Bringing up the treble control by 1dB or so and raising the bass roll-off frequency helped the PX6 to give a performance that was much more along the lines of what I look for in a monitor, but this time I didn’t feel that I’d suffered any loss in the bass.
Although I didn’t have a sub to enable me to fully evaluate the benefits of the phase adjustment in both models’ high-pass filters, with the PX6s next to my own 5.1 front speakers and the PX5s beside my rears it was simplicity itself to set the necessary adjustment between the two sets of speakers. Activating the high-pass filter also gave, in both the PX5 and the PX6, a well-balanced sound that should work well in combination with a suitable sub.
There were a couple of things that irritated me about the PX5 and PX6. Obviously, cost considerations have led to all the setup controls being on the rear panel. This is all very well for controls that, once set, are not going to be touched, but the rotary control knob — which is also used to manually put the speakers into standby and to restart them from manual or automatic standby — really should be on the front. Almost as importantly, having the power switch on the rear is a pain if you are someone like me who routinely switches off monitors when not in use.

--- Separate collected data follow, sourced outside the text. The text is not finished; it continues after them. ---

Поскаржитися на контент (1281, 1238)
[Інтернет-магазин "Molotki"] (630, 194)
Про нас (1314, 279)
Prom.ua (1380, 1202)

There was much to like in the Fostex PX5 and PX6 active monitors. The detail and articulation in their mid-range and treble regions was impressive, and enabled them to create a solid stereo soundfield with a strong sense of positioning.
In both models, the bass was well-extended, but neither seemed able to produce quite the level of articulation that I look for in that region. Set flat, both had an overall warmth and clarity that, although producing an enjoyable listening experience, didn’t quite manage to deliver the forensic accuracy that I like in my monitors. Having said that, the effective and well-implemented tone function enabled me to bring both the PX5 and PX6 much more closely into line with what I like to hear.
My personal taste leans more towards the PX6, but monitors are a very personal choice and both the PX5 and PX6 are worth auditioning if you are looking for active nearfield monitors in this price bracket.
Fostex have dropped the PX5 and PX6 into an area where a good few brands already have established products. At around the PX5’s price you can find similar offerings from the likes of Adam, Eve, KRK, PreSonus, JBL, Tannoy and Yamaha. Move up in price to PX6 territory and you’ll find further alternatives from several of the aforementioned manufacturers, as well as from Avantone, Event, Focal, Genelec and Dynaudio.